If Judge Saitta reschedules the Fau trial for the third time, she must first rule on the Defendant's motions to limit testimony concerning prior and subsequent violent acts at the Crazy Horse Too. If she allows such testimony, Las Vegas Tribune news articles may appear as evidence.

Defendant Rizzolo on March 12, 2002, asked Judge Saitta to limit presentation of evidence of the felony convictions of Crazy Horse employees Joseph Blasko and Paul Luca; photos of descendant Scott David Fau; testimony by Edwin Rivera regarding the cause of Fau's death; and the taped transcript of Dan Kennedy, an alleged eyewitness to Fau's fatal beating.

Rizzolo filed an unprecedented defamation lawsuit against Dan Kennedy immediately following a Tribune news story that included a transcript of Kennedy's taped interview wherein Kennedy described various illegal acts he allegedly observed including Fau being beaten to death by club bouncers.

Even though Kennedy was a key witness expected to testify for the Fau family, Judge Saitta let the lawsuit against him stand. After learning of the lawsuit, Kennedy recanted his taped statement in an affidavit prepared by Rizzolo's attorneys. Rizzolo hand delivered the notarized affidavit to reporters. Judge Saitta then dismissed Kennedy as a witness after he could not be located to be served a subpoena.

On April 24, 2001, all cases brought by Frederick Rizzolo against Kennedy, Barrier, the Tribune, and myself were consolidated into Judge Saitta's court. Meanwhile, the Fau case also remained on Judge Saitta's docket. According to another District Court judge, her acceptance of so many cases involving the same litigant is highly unusual but not prohibited.

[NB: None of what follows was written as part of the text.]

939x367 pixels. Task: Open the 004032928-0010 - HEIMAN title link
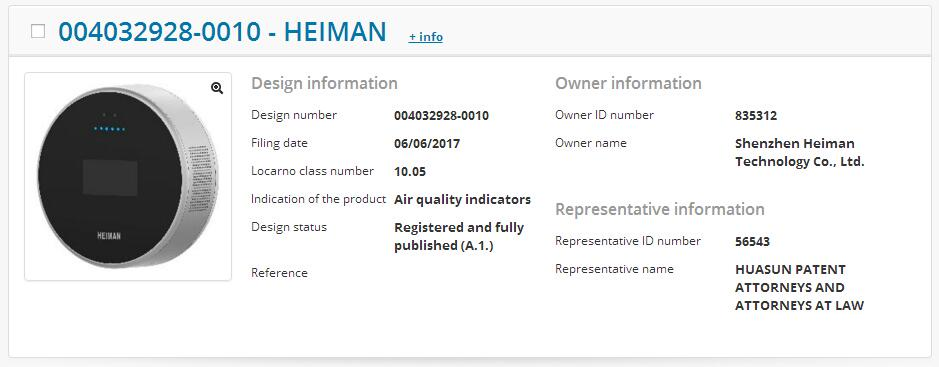[222, 32]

In a September 12, 2001, Editorial, the Las Vegas Tribune called for Judge Saitta to recuse from all cases involving this newspaper citing Cannon 2 of the NEVADA CODE OF JUDICIAL CONDUCT which states: "A judge shall avoid impropriety and the appearance of impropriety in all of the judge's activities." She again refused.

Another case involving Rizzolo, the first to be randomly assigned to another judge, involved the September 20, 2001, beating of Kansas tourist Kirk Henry who was rendered a paraplegic after an encounter with Crazy Horse Too bouncers. In March, Rizzolo's attorneys also asked Judge Saitta to disallow mention of this incident if and when the Fau case goes to trial in her court.

Henry will be represented by attorney Donald Campbell in the court of Judge Jeffery Sobel.

Frederick Rizzolo is a generous political campaign contributor who donates between $75,000 and $100,000 per year to candidates for judicial positions, city council, county commission, and district attorney. Rizzolo was one of the four biggest financial contributors to Judge Saitta's previous campaign.

Steve Miller, as a former Las Vegas City Councilman, was the author and sponsor of the Las Vegas Ethics in Government Law. Visit his website at:

Editor’s note: Late Friday afternoon, Judge Saitta suddenly removed herself from the four Defamation cases cited above. However, she held tight to the Wrongful Death civil action brought by the family of Scott David Fau. Her recusal from only the least important of the five cases involving her biggest campaign contributor appear on the surface to be based on this newspaper’s criticism of her clinging to so many court actions involving the same litigant. This newspaper believes that Mr. Rizzolo stands to gain the most from Judge Saitta remaining on the Fau case, therefore Judge Saitta’s transparent recusals from his baseless Defamation actions help to confirm our suspicion that she has been seriously compromised and, more than ever, should distance herself from ALL cases involving Mr. Rizzolo. Since her recusals incredulously came on the eve of the Tribune going to press, we feel that she was informed in advance of Mr. Miller’s column. Her act of partial recusal does not impress us, and this newspaper continues to adamantly demand that Judge Saitta do the honorable thing and step down from the Fau case. Judge Nancy M. Saitta has obviously tried to obstruct this important case at every opportunity. An impartial judge must immediately be assigned so that a trial can be scheduled and justice rendered before any more persons are maimed or killed.